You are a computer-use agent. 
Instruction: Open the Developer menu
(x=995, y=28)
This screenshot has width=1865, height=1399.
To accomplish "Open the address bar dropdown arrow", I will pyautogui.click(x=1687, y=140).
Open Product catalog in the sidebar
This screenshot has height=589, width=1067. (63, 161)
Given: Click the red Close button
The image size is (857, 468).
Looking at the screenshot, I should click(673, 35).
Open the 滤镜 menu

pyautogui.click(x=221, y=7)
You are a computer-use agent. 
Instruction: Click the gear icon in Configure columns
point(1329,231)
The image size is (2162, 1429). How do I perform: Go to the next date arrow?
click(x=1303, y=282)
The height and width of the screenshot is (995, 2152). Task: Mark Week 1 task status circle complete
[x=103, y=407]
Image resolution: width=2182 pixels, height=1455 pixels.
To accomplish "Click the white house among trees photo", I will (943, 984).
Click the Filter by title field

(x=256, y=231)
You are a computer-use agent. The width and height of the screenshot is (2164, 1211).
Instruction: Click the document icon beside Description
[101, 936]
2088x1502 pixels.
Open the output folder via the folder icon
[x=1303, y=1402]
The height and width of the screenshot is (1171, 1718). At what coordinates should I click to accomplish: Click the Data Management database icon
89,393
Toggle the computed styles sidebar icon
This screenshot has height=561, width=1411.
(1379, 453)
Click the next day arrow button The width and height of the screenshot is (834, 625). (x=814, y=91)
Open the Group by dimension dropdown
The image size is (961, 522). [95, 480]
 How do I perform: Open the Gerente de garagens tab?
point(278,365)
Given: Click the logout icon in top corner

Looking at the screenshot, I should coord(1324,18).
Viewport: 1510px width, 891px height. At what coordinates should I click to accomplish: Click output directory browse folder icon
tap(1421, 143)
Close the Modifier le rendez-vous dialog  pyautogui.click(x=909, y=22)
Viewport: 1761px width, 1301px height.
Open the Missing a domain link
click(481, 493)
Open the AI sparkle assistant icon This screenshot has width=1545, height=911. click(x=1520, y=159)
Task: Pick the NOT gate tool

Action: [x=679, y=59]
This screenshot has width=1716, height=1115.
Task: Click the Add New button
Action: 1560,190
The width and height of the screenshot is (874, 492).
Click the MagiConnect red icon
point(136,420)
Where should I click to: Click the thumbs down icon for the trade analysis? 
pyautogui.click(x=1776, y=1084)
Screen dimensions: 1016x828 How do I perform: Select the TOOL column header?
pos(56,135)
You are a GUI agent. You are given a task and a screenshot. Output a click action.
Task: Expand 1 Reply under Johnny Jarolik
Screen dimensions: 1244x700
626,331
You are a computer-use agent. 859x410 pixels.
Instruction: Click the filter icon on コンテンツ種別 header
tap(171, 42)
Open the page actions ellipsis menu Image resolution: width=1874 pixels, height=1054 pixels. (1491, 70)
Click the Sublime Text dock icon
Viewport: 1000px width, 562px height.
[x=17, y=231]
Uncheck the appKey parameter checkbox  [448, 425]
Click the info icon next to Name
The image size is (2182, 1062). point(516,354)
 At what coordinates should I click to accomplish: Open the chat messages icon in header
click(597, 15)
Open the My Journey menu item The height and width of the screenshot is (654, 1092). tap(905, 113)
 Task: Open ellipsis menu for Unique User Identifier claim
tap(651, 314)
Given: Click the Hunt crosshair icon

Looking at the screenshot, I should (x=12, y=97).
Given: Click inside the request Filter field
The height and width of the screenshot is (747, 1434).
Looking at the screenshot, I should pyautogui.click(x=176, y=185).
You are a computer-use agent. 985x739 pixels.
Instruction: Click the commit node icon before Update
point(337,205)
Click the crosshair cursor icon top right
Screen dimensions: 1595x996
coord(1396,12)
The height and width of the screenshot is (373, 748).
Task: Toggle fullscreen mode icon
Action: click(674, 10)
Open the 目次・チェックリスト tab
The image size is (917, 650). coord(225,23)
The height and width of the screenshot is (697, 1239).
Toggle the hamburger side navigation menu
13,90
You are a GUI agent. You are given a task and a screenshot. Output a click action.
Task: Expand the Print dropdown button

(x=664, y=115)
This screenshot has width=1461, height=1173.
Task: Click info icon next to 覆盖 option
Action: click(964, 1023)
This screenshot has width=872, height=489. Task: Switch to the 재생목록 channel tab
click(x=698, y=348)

────────

Please write out each entry shown above exactly as given.

You are a computer-use agent. 
Instruction: Open the Developer menu
(x=995, y=28)
This screenshot has width=1865, height=1399.
To accomplish "Open the address bar dropdown arrow", I will pyautogui.click(x=1687, y=140).
Open Product catalog in the sidebar
This screenshot has height=589, width=1067. (63, 161)
Given: Click the red Close button
The image size is (857, 468).
Looking at the screenshot, I should click(673, 35).
Open the 滤镜 menu

pyautogui.click(x=221, y=7)
You are a computer-use agent. 
Instruction: Click the gear icon in Configure columns
point(1329,231)
The image size is (2162, 1429). How do I perform: Go to the next date arrow?
click(x=1303, y=282)
The height and width of the screenshot is (995, 2152). Task: Mark Week 1 task status circle complete
[x=103, y=407]
Image resolution: width=2182 pixels, height=1455 pixels.
To accomplish "Click the white house among trees photo", I will (943, 984).
Click the Filter by title field

(x=256, y=231)
You are a computer-use agent. The width and height of the screenshot is (2164, 1211).
Instruction: Click the document icon beside Description
[101, 936]
2088x1502 pixels.
Open the output folder via the folder icon
[x=1303, y=1402]
The height and width of the screenshot is (1171, 1718). At what coordinates should I click to accomplish: Click the Data Management database icon
89,393
Toggle the computed styles sidebar icon
This screenshot has height=561, width=1411.
(1379, 453)
Click the next day arrow button The width and height of the screenshot is (834, 625). (x=814, y=91)
Open the Group by dimension dropdown
The image size is (961, 522). [95, 480]
 How do I perform: Open the Gerente de garagens tab?
point(278,365)
Given: Click the logout icon in top corner

Looking at the screenshot, I should coord(1324,18).
Viewport: 1510px width, 891px height. At what coordinates should I click to accomplish: Click output directory browse folder icon
tap(1421, 143)
Close the Modifier le rendez-vous dialog  pyautogui.click(x=909, y=22)
Viewport: 1761px width, 1301px height.
Open the Missing a domain link
click(481, 493)
Open the AI sparkle assistant icon This screenshot has width=1545, height=911. click(x=1520, y=159)
Task: Pick the NOT gate tool

Action: [x=679, y=59]
This screenshot has width=1716, height=1115.
Task: Click the Add New button
Action: 1560,190
The width and height of the screenshot is (874, 492).
Click the MagiConnect red icon
point(136,420)
Where should I click to: Click the thumbs down icon for the trade analysis? 
pyautogui.click(x=1776, y=1084)
Screen dimensions: 1016x828 How do I perform: Select the TOOL column header?
pos(56,135)
You are a GUI agent. You are given a task and a screenshot. Output a click action.
Task: Expand 1 Reply under Johnny Jarolik
Screen dimensions: 1244x700
626,331
You are a computer-use agent. 859x410 pixels.
Instruction: Click the filter icon on コンテンツ種別 header
tap(171, 42)
Open the page actions ellipsis menu Image resolution: width=1874 pixels, height=1054 pixels. (1491, 70)
Click the Sublime Text dock icon
Viewport: 1000px width, 562px height.
[x=17, y=231]
Uncheck the appKey parameter checkbox  [448, 425]
Click the info icon next to Name
The image size is (2182, 1062). point(516,354)
 At what coordinates should I click to accomplish: Open the chat messages icon in header
click(597, 15)
Open the My Journey menu item The height and width of the screenshot is (654, 1092). tap(905, 113)
 Task: Open ellipsis menu for Unique User Identifier claim
tap(651, 314)
Given: Click the Hunt crosshair icon

Looking at the screenshot, I should (x=12, y=97).
Given: Click inside the request Filter field
The height and width of the screenshot is (747, 1434).
Looking at the screenshot, I should pyautogui.click(x=176, y=185).
You are a computer-use agent. 985x739 pixels.
Instruction: Click the commit node icon before Update
point(337,205)
Click the crosshair cursor icon top right
Screen dimensions: 1595x996
coord(1396,12)
The height and width of the screenshot is (373, 748).
Task: Toggle fullscreen mode icon
Action: click(674, 10)
Open the 目次・チェックリスト tab
The image size is (917, 650). coord(225,23)
The height and width of the screenshot is (697, 1239).
Toggle the hamburger side navigation menu
13,90
You are a GUI agent. You are given a task and a screenshot. Output a click action.
Task: Expand the Print dropdown button

(x=664, y=115)
This screenshot has width=1461, height=1173.
Task: Click info icon next to 覆盖 option
Action: click(964, 1023)
This screenshot has width=872, height=489. Task: Switch to the 재생목록 channel tab
click(x=698, y=348)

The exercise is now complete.